Hand check at t = 3 with window [10@1, 20@3, 30@1]: (10 + 60 + 30) / (1+3+1) = 100/5 = 20.0. At t = 4 with window [20@3, 30@1, 40@2]: (60 + 30 + 80) / (3+1+2) = 170/6 ≈ 28.333.

Python

python
import numpy as np
import wickra as ta

high   = np.array([10.0, 20.0, 30.0, 40.0])
low    = np.array([10.0, 20.0, 30.0, 40.0])
close  = np.array([10.0, 20.0, 30.0, 40.0])
volume = np.array([ 1.0,  3.0,  1.0,  2.0])

rv = ta.RollingVWAP(3)
print(rv.batch(high, low, close, volume))
# [nan, nan, 20.0, 28.333333333333332]

Node

js
const { RollingVWAP } = require('wickra');

const high   = [10, 20, 30, 40];
const low    = [10, 20, 30, 40];
const close  = [10, 20, 30, 40];
const volume = [ 1,  3,  1,  2];

const rv = new RollingVWAP(3);
console.log(rv.batch(high, low, close, volume));
// [ NaN, NaN, 20, 28.333333333333332 ]

WASM

html
<script type="module">
  import init, { RollingVWAP } from './pkg/wickra_wasm.js';
  await init();
  const rv = new RollingVWAP(3);
  const out = rv.batch(
    new Float64Array([10, 20, 30, 40]),
    new Float64Array([10, 20, 30, 40]),
    new Float64Array([10, 20, 30, 40]),
    new Float64Array([ 1,  3,  1,  2]),
  );
  console.log(Array.from(out));
  // [ NaN, NaN, 20, 28.333333333333332 ]
</script>

Interpretation

  • Execution benchmark. "Beat VWAP" is the canonical buy-side execution mandate: an aggressive algo that ends up paying below VWAP on the day is considered to have earned alpha relative to a passive participation strategy.
  • Mean reversion.
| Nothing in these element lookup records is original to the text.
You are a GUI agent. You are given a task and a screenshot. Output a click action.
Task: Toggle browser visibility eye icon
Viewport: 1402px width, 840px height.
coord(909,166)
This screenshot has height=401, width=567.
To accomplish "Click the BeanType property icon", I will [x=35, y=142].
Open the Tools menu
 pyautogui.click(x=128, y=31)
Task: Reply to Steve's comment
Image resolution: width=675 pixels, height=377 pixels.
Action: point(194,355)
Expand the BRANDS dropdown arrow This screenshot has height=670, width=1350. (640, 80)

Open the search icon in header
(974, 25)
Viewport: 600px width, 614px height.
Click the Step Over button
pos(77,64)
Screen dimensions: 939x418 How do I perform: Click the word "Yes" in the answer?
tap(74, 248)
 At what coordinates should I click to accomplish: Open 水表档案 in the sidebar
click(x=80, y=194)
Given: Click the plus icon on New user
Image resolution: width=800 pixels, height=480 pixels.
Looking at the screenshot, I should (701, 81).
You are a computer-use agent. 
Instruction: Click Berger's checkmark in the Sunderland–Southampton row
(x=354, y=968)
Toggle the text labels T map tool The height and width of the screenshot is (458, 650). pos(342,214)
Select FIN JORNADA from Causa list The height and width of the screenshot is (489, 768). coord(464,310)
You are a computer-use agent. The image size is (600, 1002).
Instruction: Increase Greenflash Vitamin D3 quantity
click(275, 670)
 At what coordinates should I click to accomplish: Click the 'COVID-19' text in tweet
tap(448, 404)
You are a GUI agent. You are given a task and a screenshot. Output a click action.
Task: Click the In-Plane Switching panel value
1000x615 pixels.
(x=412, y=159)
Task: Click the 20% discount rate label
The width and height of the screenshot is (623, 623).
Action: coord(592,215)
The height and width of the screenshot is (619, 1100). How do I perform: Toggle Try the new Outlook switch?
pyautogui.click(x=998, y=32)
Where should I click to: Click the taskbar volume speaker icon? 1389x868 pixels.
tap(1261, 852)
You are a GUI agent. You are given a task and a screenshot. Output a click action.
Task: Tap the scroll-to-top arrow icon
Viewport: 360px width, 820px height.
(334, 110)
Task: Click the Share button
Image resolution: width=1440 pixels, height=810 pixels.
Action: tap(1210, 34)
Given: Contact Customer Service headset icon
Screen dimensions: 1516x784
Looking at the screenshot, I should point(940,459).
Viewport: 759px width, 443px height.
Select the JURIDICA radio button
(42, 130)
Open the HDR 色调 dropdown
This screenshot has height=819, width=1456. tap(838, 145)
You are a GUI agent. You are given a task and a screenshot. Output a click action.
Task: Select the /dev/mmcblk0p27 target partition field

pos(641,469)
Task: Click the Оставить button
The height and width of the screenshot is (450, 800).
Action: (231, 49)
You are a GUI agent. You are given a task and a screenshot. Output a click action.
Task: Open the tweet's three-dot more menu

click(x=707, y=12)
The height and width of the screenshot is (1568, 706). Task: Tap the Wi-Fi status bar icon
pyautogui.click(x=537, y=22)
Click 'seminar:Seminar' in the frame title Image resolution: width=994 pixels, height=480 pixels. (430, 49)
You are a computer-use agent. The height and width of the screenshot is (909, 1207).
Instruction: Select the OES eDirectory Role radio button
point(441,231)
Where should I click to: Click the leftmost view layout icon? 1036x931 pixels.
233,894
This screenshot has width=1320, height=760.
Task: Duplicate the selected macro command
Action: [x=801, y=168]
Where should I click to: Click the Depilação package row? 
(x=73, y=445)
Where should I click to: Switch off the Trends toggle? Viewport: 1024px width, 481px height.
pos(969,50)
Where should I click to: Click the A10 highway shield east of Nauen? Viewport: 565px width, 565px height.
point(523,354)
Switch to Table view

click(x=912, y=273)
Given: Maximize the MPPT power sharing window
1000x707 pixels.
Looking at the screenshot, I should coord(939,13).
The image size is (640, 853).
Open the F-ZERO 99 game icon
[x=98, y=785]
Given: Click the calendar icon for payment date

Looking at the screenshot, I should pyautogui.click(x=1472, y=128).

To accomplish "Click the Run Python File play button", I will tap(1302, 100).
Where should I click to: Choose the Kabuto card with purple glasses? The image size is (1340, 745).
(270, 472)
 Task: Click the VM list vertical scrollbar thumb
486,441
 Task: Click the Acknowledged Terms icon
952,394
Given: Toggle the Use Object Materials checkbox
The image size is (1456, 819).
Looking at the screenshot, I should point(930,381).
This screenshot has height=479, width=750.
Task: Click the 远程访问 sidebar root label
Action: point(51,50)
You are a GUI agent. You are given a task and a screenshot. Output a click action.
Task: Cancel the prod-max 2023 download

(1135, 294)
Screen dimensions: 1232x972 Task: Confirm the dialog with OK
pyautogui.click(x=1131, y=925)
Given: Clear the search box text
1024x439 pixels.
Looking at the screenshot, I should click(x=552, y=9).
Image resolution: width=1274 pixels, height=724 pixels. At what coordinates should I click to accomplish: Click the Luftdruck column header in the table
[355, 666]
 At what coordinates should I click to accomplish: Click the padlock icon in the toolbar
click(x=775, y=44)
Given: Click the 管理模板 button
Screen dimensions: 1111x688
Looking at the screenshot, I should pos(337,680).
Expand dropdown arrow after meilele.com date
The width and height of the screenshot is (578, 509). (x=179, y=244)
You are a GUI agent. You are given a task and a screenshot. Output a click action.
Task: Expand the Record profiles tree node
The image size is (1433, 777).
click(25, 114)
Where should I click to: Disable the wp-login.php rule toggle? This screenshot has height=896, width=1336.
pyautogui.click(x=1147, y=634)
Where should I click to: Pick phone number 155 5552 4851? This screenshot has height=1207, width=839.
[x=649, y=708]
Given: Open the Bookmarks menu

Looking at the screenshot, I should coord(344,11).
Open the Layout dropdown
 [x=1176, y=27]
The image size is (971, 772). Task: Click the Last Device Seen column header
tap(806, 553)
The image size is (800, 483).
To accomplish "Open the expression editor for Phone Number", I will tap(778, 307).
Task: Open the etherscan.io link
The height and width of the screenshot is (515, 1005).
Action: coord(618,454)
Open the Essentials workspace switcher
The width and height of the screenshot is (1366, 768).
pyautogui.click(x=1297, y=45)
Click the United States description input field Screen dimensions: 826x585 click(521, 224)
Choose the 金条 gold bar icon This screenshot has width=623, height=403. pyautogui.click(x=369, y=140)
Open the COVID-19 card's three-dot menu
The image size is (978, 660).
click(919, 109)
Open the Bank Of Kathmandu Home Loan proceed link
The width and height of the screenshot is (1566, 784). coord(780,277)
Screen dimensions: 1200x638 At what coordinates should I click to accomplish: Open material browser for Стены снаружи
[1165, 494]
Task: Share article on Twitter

Intraday strategies often fade extensions away from VWAP, treating the VWAP line as a magnet.
  • Trend filter. Some systems trade only longs above VWAP and only shorts below it; the line acts as a session-aware bias toggle.

Common pitfalls

  • Forgetting to reset. Call reset() at session start (or on each new trading day) — otherwise you average yesterday's tape into today's signal and the line drifts permanently behind current price action.
  • Zero-volume warmup. Several common data sources include pre-session candles with volume = 0 for "no print this minute". Cumulative VWAP returns None until at least one positive-volume candle has been seen; downstream code should treat None / NaN / null as "not yet ready," not as "VWAP is zero."
  • Typical price vs close. Wickra uses typical price (H + L + C) / 3, not close. A naive implementation that uses close will produce noticeably different numbers on bars with wide intraday ranges.

References

  • The VWAP construct emerged in institutional execution literature in the late 1980s and early 1990s; it has no single attributed inventor. The textbook reference for its role as an execution benchmark is Bertsimas & Lo, "Optimal control of execution costs," Journal of Financial Markets, 1998.

See also

  • OBV — cumulative signed-volume measure that pairs well with VWAP as a divergence flag.
  • MFI — money-flow oscillator that also blends typical price with volume.
  • Bollinger Bands — non-volume volatility envelope, often layered alongside VWAP on intraday charts.